#### Document segment:
— Start —

The script below will take cedict.u8, and possibly word1.u8, full.u8 and/or simple.u8, and produce entries.u8. If the CEDICT-like file does not have spaces between each pinyin syllable, but only between words, then set collapseSpaces to False (this might be useful for adso.dat files).

Code:

collapseSpaces = True
o=open("entries.u8","w") ; o.write("cidian\n")
count=0
def genNull():
  while True: yield ""

def tryOpen(fname):
  try: f=open(fname)
  except IOError: f=genNull()
  return f

fw,simp,full = tryOpen("word1.u8"),tryOpen("simple.u8"),tryOpen("full.u8")
import re
for l,corPinyin,corSimp,corFull in zip(open("cedict.u8"),fw,simp,full):
  if not "[" in l or not "/" in l: continue # a comment
  l        =l        .decode("utf-8").replace(u"\uff0c",",").strip()
  corPinyin=corPinyin.decode("utf-8").replace(u"\uff0c",",").strip()
  corSimp  =corSimp  .decode("utf-8").replace(u"\uff0c",",").strip()
  corFull  =corFull  .decode("utf-8").replace(u"\uff0c",",").strip()
  chars = l[:l.index(" ")]
  chars2 = l[l.index(" ")+1:l.index("[")].strip()
  if not chars2: chars2=chars
  make_2_entries = False
  if corFull and not "Fix:" in corFull: chars=corFull # unambiguous conversion to trad - definite override
  if "Fix:" in corSimp: corSimp=chars2
  elif chars2 and not corSimp==chars2 and corSimp==chars:
    # ouch, traditional maps to itself and cedict's simplified is different: cedict may be specifying 2 alternative readings instead of trad+simp
    make_2_entries = True
  if not len(corSimp)==len(chars2): corSimp=chars2 # either there wasn't one or there's some corruption
  chars=list(chars)

— End —

#### Things to do:
(a) Please list every file name that the CEDICT conversion script opens for reading.
(b) Write the next lines of the CEDICT conversion script, picking up after its final line.
The records aren't needed for this work.

#### Given records:
— Start —

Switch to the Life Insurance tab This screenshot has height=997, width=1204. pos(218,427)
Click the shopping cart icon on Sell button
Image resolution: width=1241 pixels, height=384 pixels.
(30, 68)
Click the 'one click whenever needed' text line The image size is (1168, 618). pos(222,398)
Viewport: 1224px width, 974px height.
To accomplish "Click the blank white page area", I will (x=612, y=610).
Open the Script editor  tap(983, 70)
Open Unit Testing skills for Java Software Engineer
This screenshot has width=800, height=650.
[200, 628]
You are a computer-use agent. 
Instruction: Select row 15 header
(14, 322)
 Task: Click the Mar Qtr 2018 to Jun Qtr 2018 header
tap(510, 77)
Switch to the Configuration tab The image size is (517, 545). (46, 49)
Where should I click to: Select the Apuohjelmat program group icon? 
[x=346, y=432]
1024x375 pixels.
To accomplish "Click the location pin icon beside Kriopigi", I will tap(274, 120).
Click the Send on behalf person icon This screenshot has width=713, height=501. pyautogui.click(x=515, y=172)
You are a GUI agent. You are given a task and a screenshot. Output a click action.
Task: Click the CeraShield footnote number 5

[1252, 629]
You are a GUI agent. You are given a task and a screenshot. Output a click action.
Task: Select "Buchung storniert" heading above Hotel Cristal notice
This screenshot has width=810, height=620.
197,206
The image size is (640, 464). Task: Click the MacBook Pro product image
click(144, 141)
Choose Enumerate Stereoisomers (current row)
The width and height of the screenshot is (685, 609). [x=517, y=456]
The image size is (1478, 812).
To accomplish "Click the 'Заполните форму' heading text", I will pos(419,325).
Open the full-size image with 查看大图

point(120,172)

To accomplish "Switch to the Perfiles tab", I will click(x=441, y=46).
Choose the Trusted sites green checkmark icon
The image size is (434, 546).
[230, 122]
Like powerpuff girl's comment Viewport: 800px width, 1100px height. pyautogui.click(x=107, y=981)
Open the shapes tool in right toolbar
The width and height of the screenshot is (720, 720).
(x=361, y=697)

— End —

#### Answers to the problems:
(a) cedict.u8, word1.u8, simple.u8, full.u8

(b)
  for i in range(len(chars)):
    if corSimp[i]==chars[i]: chars[i]="-"
  chars=u"".join(chars)
  if chars==("-"*len(corSimp)): chars=corSimp
  else: chars = corSimp+u"["+chars+u"]"
  pinyin = l[l.index("[")+1:l.index("]")].replace("5","").replace("u:","v").replace("U:","V")
  if "Fix:" in corPinyin or not corPinyin: corPinyin=pinyin
  else:
    corPinyin=corPinyin.replace(u"\u201c","").replace(u"\u201d","")
    for c in corPinyin:
      if ord(c)>=0x3000:
        corPinyin=pinyin ; break
  if collapseSpaces: corPinyin=re.sub(" ([aAeEoO])",r"'\1",corPinyin).replace(" ","").replace(",",", ")
  o.write(("*** \npinyin "+corPinyin+"\ncharacters "+chars+"\nserial-number CEDict"+str(count)+"\ndefinition "+l[l.index("/")+1:l.rindex("/")]+"\nh\nimported from CEDICT; not manually checked\n").encode("utf-8"))
  if make_2_entries: o.write(("*** \npinyin "+corPinyin+"\ncharacters "+chars2+"\nserial-number CEDict-B"+str(count)+"b\ndefinition "+l[l.index("/")+1:l.rindex("/")]+"\nh\nimported from CEDICT; not manually checked\n").encode("utf-8"))
  count += 1

o.close()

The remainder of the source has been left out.